-- Begin MATERIAL PROVIDED --
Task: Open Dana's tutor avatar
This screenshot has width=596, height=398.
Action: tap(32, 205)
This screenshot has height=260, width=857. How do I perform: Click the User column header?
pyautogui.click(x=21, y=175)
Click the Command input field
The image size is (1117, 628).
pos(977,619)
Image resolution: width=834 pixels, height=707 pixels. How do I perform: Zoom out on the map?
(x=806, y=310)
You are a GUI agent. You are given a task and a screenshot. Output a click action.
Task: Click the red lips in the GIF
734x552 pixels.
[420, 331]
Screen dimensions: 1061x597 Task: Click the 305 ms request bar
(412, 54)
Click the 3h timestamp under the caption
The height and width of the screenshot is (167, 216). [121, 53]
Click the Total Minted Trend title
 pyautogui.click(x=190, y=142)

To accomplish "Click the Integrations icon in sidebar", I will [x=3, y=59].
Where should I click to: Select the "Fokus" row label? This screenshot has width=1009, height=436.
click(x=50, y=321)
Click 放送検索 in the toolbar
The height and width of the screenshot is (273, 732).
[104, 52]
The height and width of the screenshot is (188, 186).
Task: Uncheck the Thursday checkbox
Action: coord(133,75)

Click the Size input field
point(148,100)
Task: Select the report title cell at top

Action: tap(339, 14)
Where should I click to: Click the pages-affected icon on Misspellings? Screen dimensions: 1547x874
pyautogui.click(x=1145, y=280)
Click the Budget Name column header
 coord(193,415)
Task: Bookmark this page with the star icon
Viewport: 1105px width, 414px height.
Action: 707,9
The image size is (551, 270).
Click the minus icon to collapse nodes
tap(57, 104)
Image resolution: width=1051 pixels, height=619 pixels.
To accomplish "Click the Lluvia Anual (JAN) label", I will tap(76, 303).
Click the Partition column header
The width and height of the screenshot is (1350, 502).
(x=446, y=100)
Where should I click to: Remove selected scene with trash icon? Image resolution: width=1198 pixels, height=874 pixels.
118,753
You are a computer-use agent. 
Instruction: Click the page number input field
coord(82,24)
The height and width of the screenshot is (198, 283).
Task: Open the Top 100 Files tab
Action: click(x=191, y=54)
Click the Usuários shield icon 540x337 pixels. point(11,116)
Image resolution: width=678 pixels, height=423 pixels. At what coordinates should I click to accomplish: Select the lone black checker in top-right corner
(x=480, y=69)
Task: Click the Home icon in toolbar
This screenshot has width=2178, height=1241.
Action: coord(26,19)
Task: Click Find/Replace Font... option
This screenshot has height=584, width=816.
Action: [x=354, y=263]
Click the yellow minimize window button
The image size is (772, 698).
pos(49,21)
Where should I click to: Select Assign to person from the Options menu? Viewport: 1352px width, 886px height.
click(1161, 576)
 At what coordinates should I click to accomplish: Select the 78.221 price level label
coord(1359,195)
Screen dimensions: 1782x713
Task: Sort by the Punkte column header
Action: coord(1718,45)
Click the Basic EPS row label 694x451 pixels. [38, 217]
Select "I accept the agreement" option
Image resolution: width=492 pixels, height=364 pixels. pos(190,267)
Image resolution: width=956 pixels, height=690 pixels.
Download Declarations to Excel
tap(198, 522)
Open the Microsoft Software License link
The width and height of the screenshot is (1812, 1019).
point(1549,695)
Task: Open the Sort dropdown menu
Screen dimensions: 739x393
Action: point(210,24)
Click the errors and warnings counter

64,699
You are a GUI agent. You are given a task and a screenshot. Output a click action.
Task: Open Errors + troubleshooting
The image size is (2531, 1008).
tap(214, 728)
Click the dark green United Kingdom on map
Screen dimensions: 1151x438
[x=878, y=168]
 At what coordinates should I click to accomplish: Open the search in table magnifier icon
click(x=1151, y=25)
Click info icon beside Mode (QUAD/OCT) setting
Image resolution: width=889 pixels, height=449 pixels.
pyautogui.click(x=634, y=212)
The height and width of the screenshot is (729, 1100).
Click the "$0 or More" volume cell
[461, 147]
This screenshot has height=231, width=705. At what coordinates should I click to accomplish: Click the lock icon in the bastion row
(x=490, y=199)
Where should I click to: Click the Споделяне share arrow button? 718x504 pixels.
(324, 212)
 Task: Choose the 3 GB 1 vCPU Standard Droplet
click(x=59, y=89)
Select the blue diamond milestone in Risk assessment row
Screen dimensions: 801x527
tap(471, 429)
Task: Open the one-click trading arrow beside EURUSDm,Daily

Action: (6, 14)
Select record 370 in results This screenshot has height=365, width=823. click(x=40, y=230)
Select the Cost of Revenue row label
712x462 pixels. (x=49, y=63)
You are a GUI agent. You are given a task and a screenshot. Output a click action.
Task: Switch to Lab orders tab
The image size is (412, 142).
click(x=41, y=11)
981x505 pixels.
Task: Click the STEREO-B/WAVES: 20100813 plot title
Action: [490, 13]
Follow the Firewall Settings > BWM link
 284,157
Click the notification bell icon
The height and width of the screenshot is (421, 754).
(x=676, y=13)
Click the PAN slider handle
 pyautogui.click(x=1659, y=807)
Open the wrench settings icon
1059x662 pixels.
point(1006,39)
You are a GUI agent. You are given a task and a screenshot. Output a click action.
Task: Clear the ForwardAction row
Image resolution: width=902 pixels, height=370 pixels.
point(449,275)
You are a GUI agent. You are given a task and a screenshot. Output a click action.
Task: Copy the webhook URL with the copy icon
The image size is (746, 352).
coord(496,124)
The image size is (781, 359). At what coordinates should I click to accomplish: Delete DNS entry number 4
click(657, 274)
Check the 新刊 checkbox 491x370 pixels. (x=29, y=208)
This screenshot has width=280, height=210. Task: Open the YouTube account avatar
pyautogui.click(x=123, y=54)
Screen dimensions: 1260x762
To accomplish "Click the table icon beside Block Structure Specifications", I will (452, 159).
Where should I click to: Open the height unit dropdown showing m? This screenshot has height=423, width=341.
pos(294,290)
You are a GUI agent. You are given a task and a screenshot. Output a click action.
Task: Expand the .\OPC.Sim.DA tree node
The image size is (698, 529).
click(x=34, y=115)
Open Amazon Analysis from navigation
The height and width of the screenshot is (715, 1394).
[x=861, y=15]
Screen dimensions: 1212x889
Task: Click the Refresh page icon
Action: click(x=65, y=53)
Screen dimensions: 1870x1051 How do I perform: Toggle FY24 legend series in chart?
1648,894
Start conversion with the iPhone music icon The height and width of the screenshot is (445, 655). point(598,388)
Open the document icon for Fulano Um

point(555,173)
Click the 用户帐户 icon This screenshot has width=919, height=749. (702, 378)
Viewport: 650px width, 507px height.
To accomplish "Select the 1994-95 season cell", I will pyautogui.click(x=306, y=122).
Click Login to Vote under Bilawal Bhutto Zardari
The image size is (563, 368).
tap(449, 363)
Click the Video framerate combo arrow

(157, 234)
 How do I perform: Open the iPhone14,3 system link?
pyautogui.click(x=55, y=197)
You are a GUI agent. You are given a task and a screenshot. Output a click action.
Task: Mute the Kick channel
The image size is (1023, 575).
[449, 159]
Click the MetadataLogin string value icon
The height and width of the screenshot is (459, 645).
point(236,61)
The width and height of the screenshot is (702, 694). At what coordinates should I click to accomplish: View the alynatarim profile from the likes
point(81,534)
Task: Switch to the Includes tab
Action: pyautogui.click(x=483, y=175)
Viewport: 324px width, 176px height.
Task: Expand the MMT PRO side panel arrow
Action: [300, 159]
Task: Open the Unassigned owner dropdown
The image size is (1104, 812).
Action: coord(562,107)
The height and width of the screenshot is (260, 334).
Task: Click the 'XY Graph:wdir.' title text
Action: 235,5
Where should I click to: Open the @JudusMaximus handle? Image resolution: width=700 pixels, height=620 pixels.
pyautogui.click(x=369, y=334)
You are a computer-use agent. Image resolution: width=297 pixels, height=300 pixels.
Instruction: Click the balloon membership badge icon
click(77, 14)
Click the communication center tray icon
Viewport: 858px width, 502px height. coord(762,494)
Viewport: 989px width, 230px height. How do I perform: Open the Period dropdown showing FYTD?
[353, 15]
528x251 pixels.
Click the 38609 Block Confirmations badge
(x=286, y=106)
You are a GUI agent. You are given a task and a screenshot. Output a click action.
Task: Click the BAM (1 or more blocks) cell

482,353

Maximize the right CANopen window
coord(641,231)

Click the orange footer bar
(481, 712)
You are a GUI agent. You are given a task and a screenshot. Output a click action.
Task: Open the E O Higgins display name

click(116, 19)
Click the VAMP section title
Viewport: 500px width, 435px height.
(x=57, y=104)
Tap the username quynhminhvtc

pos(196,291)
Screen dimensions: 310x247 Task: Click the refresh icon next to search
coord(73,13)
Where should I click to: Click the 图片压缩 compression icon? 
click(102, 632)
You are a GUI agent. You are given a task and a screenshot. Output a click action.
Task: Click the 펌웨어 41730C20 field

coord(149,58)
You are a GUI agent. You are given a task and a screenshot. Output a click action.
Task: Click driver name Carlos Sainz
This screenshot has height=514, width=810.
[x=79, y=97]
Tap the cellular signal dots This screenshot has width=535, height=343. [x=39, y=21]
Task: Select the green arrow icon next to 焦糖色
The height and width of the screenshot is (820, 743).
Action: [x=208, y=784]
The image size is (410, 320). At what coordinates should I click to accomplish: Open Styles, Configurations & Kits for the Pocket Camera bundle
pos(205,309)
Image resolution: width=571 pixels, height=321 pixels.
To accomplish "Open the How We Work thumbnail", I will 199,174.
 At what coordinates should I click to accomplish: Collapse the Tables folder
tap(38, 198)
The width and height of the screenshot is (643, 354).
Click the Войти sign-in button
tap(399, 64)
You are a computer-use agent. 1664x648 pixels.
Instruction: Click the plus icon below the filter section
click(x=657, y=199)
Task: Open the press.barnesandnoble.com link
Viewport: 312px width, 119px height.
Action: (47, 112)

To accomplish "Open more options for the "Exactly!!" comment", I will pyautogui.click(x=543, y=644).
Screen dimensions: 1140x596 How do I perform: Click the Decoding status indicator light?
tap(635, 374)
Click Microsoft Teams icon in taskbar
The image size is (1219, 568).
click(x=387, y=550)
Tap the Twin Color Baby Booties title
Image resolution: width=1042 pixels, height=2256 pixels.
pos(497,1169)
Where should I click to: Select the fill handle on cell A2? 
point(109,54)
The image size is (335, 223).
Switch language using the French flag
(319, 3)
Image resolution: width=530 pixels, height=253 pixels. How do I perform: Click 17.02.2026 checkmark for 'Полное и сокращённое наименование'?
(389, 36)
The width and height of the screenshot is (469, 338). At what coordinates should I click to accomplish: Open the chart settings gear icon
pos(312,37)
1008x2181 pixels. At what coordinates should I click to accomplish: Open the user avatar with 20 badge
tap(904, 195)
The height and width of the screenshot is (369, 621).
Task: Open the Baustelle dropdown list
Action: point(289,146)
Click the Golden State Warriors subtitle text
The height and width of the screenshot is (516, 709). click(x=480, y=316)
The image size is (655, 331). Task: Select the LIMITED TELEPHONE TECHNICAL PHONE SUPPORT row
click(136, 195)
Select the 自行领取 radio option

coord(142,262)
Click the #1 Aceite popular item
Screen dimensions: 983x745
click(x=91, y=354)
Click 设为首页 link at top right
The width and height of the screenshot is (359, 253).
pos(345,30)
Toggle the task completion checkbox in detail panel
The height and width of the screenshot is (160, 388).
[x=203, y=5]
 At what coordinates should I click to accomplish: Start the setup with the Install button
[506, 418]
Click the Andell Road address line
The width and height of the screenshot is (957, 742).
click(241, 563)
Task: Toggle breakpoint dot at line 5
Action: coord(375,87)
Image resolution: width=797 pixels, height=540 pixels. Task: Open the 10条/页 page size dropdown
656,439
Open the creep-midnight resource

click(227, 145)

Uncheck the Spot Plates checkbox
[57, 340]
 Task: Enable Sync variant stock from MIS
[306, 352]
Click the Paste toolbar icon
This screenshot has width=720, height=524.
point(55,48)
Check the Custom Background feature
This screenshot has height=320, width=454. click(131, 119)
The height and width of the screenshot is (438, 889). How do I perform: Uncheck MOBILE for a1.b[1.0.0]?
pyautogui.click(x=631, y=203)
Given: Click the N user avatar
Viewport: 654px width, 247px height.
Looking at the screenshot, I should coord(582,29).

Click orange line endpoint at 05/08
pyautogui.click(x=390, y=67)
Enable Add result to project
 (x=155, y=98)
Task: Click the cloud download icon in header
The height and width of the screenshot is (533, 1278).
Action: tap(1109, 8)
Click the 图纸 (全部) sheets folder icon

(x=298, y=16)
-- End MATERIAL PROVIDED --
JOB: Convert the listing lines into a JSON list of strings, one string per line and no blank lines, starting with the line that contains "Click the 3h timestamp under the caption" and going on through the line that contains "coord(193,415)".

EXERCISE RESULT:
[
  "Click the 3h timestamp under the caption",
  "The height and width of the screenshot is (167, 216). [121, 53]",
  "Click the Total Minted Trend title",
  " pyautogui.click(x=190, y=142)",
  "To accomplish \"Click the Integrations icon in sidebar\", I will [x=3, y=59].",
  "Where should I click to: Select the \"Fokus\" row label? This screenshot has width=1009, height=436.",
  "click(x=50, y=321)",
  "Click 放送検索 in the toolbar",
  "The height and width of the screenshot is (273, 732).",
  "[104, 52]",
  "The height and width of the screenshot is (188, 186).",
  "Task: Uncheck the Thursday checkbox",
  "Action: coord(133,75)",
  "Click the Size input field",
  "point(148,100)",
  "Task: Select the report title cell at top",
  "Action: tap(339, 14)",
  "Where should I click to: Click the pages-affected icon on Misspellings? Screen dimensions: 1547x874",
  "pyautogui.click(x=1145, y=280)",
  "Click the Budget Name column header",
  " coord(193,415)"
]